Knee feels unstable and some ‘giving-way’ associated with sharp pain. Slightly swollen all round. No locking. Tearful. Has just retired and was really looking forwards to active retirement. Fearful she will not have the retirement she had anticipated.
Thoughts: Giving way may be due to pain inhibition as pain of 8/10 likely to disrupt dynamic control.
The night pain requires further questioning. Are there any further red flags or could it signify bone oedema which frequently presents as night pain?
Stair descent virtually impossible
Getting out of a low chair.
Kneeling impossible due to pain.
Crouching possible due to pain.
This sounds very much like the PFJ. Pain on stair descent in my experience tends to be more associated with joint surface problems.
No problems until 6 weeks ago. Retirement present to herself was a trek up Kilimanjaro with her husband. The pain on the descent was so severe she had to do some of the descent backwards. On return to the UK she had a rheumatology opinion. The consultant requested an MRI which showed, (Grade IV degenerate change and associated bone marrow oedema in the lateral facet of the PFJ.). Told nothing much that she could do and that she needed to review her retirement aspirations and accept she was heading towards a knee replacement. The patient is really upset and worried about the label of osteoarthritis she has been given.
Grade IV degenerate change does not develop in 6 weeks, and in fact the degeneration on MRI probably would have looked identical two months ago. The new feature is likely to be the bone marrow oedema which is associated with pain, especially in the lateral PFJ, and would fit with the night pain. Until 6 weeks ago she was managing perfectly well.
The label of ‘degeneration, and, ’osteoarthritis’ are terribly catastrophic for this lady. The worry and anxiety about the future is as much as a problem to her as the pain itself. It is too premature to suggest gross changes in long term lifestyle and suggest this will end in TKR.
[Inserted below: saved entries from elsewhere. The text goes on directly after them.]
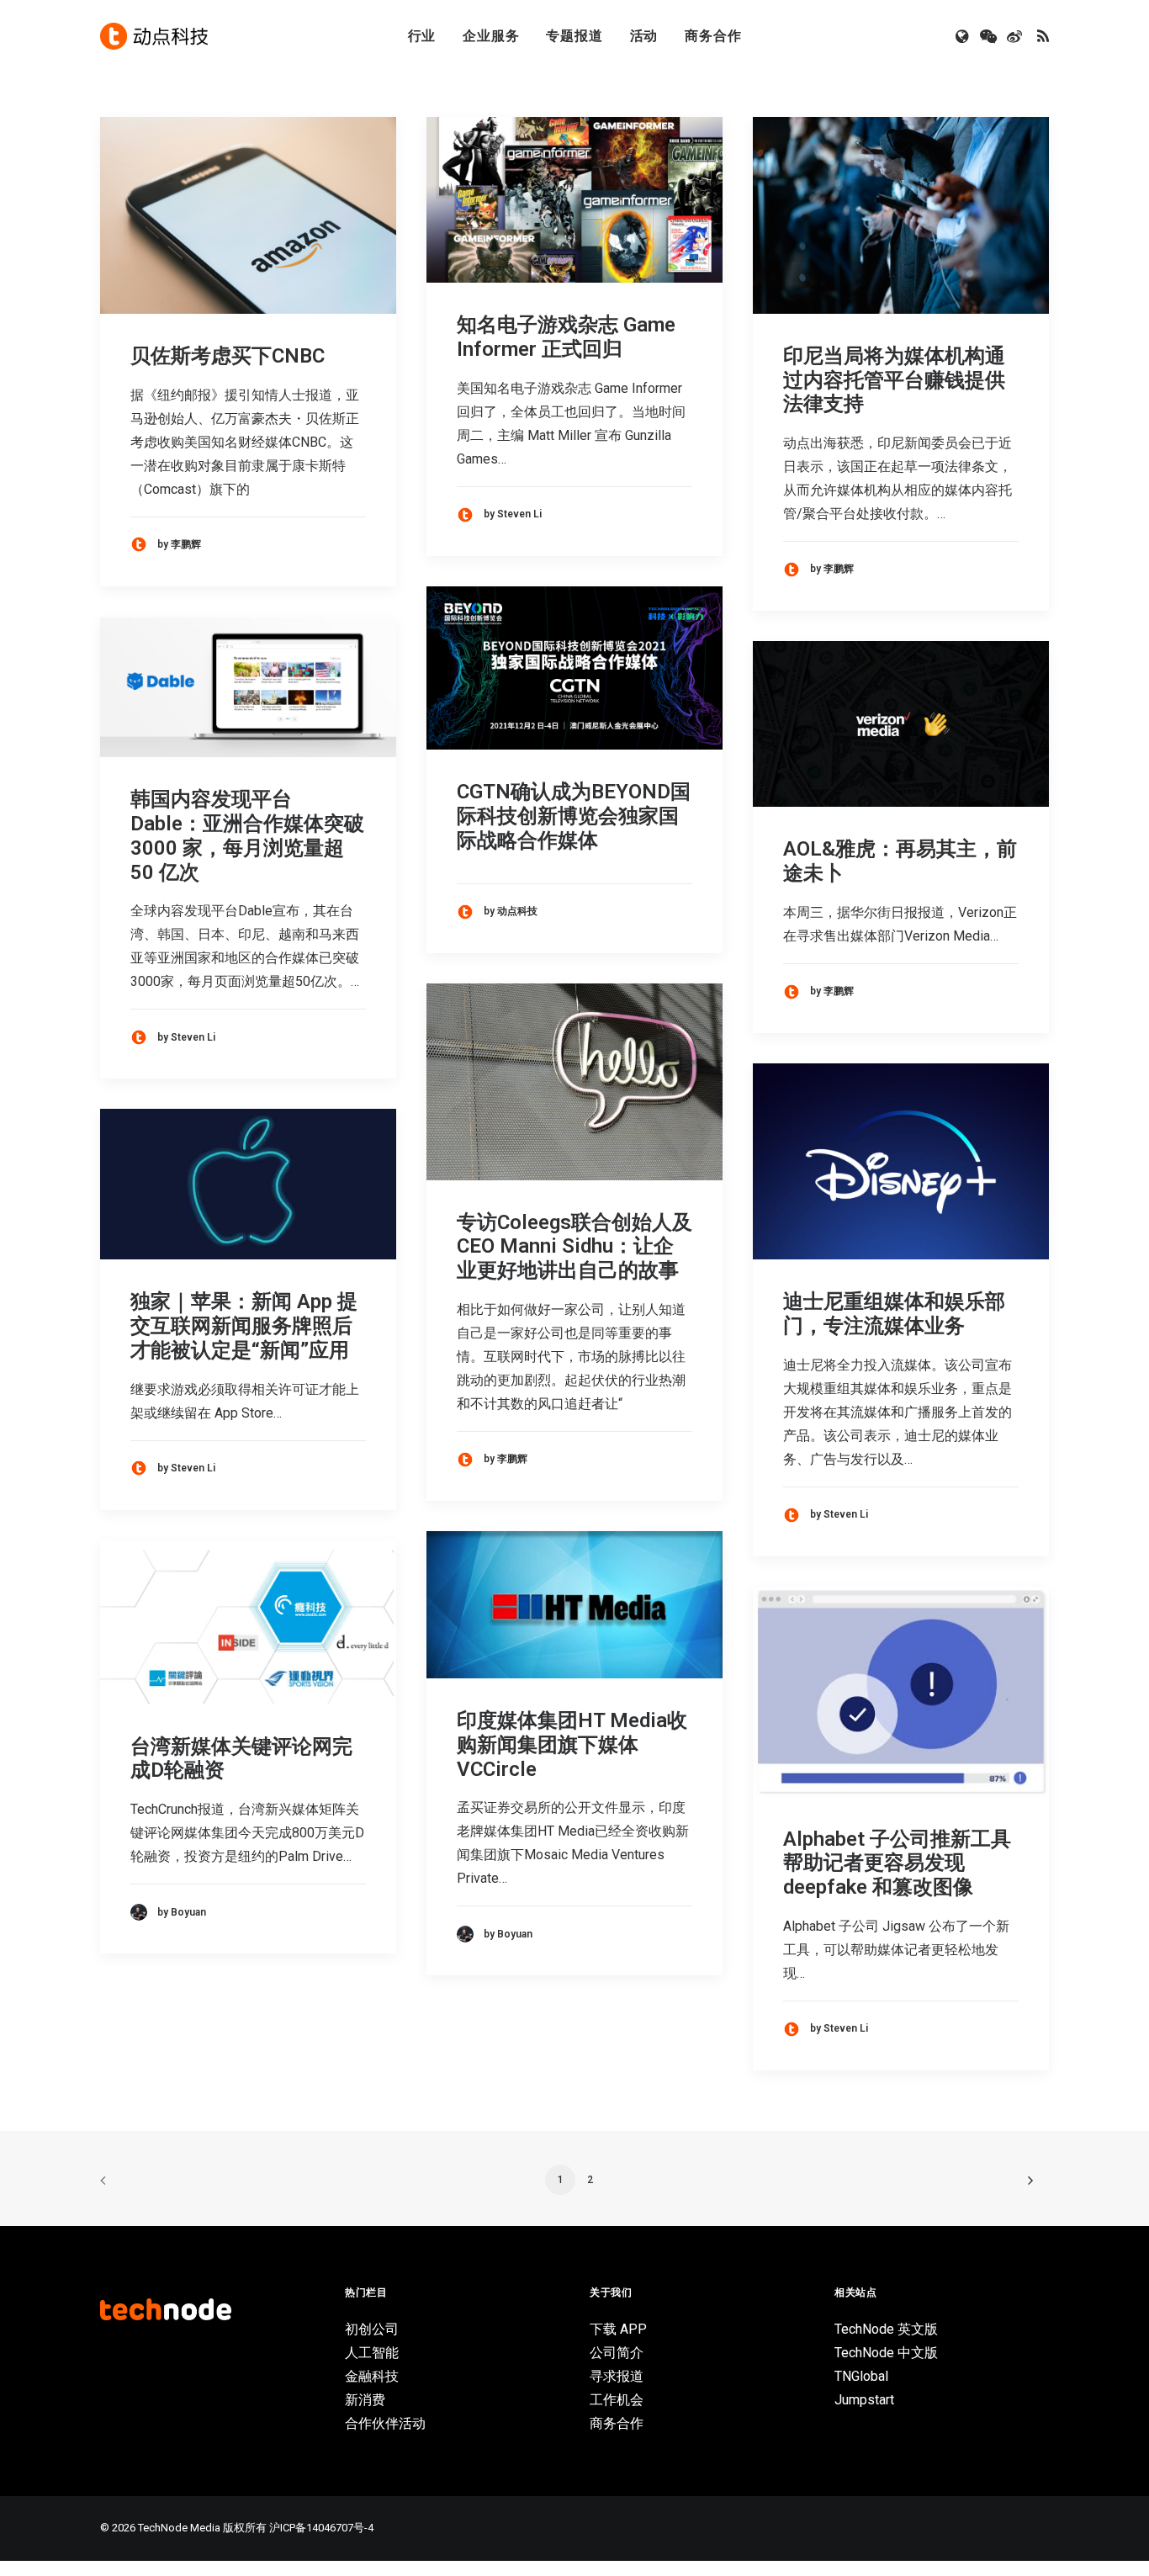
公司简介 (616, 2353)
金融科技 (372, 2376)
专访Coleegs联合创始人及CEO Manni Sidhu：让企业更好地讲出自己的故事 (574, 1247)
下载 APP (618, 2329)
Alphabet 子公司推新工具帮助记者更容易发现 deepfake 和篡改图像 (897, 1863)
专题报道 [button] (574, 36)
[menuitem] (422, 36)
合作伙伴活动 (385, 2423)
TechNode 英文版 (886, 2329)
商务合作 (713, 36)
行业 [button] (422, 36)
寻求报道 (616, 2376)
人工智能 (372, 2353)
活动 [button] (644, 36)
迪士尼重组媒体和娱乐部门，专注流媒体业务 (894, 1314)
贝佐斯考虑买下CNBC (227, 356)
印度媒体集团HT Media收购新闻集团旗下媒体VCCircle (572, 1745)
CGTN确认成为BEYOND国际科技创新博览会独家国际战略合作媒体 (574, 816)
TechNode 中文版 (886, 2353)
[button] (963, 36)
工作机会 (616, 2400)
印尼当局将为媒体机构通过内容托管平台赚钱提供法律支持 (894, 380)
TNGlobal (861, 2376)
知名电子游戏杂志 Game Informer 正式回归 (566, 337)
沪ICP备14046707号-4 (321, 2527)
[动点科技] (154, 36)
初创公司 (372, 2329)
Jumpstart (864, 2400)
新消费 (365, 2400)
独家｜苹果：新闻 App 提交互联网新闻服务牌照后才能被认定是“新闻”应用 (243, 1326)
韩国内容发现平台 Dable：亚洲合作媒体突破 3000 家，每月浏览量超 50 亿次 (247, 835)
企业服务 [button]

Can we turn this around through education for us to view that we have the ‘heads up’ about the joint and that with smart use and staying strong she can be as she was 8 weeks ago once the oedema has gone?
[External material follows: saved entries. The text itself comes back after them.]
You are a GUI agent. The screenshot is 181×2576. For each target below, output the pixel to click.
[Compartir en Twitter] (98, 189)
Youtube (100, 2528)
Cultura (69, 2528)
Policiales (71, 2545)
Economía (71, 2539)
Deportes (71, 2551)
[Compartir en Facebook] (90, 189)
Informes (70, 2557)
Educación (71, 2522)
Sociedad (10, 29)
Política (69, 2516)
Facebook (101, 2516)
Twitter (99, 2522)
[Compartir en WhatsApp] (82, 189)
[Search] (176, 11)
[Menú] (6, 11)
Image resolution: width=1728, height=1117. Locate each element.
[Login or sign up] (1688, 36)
Small effusion. Stiff patella. Lateral tilt.
The effusion will further inhibit the quads and increase the feeling of instability.
The stiff patella especially tilted laterally will further increase load through the lateral PFJ. This is the very area we need to offload to allow the bone marrow oedema to dissipate.
Poor firing of VMO and wasting through the vmo compared to the contralateral side.
This may not have been an initial driver and may be as a result of the pain and swelling, but nevertheless leaves the joint unprotected and vulnerable in the long term.
Weight bearing assessment.
Right leg tibia externally rotated compared to left.
No single stance assessment possible as too sore but double stance mini-squat had bilateral femoral adduction and internal rotation. Gets out of a chair with this movement pattern too.
What is externally rotating the tibia as this will increase lateral PFJ contact pressures? Movement patterning with adduction and IR increases lateral PFJ pressure.
Two things of note are very tight right hip flexors on modified Thomas test, and tightness through ITB complex, (ie ITB and its proximal contractile origins).
The hip flexor tightness will lead to a loss of hip extension and hence greater knee flexion in terminal stance. This will increase PFJ pressure.
The ITB complex tightness will be causing the tibial external rotation via its tibial attachment.
- Alleviate fear and explain that the bone oedema is reversible, and it is that not the worn cartilage that is the source of the pain. Ask her to view it as too much ‘pressure’ under the knee cap, and we can alter that. She needs to consider using walking poles in the future for hill walking especially the descents, and where possible avoid routes with very long, prolonged descents.
- Movement re-education. Get her to become super aware of foot-knee-hip in a line for stairs, getting out of chairs and hill descent in particular.
- Stretches for TFL and hip flexor.
- Q brace to be worn asap for 6-8 weeks to off load lateral facet.
- Pain free light quads to be built up avoiding high PFJ stress long term.
- Little and often light self patella mobs to be taught to patient.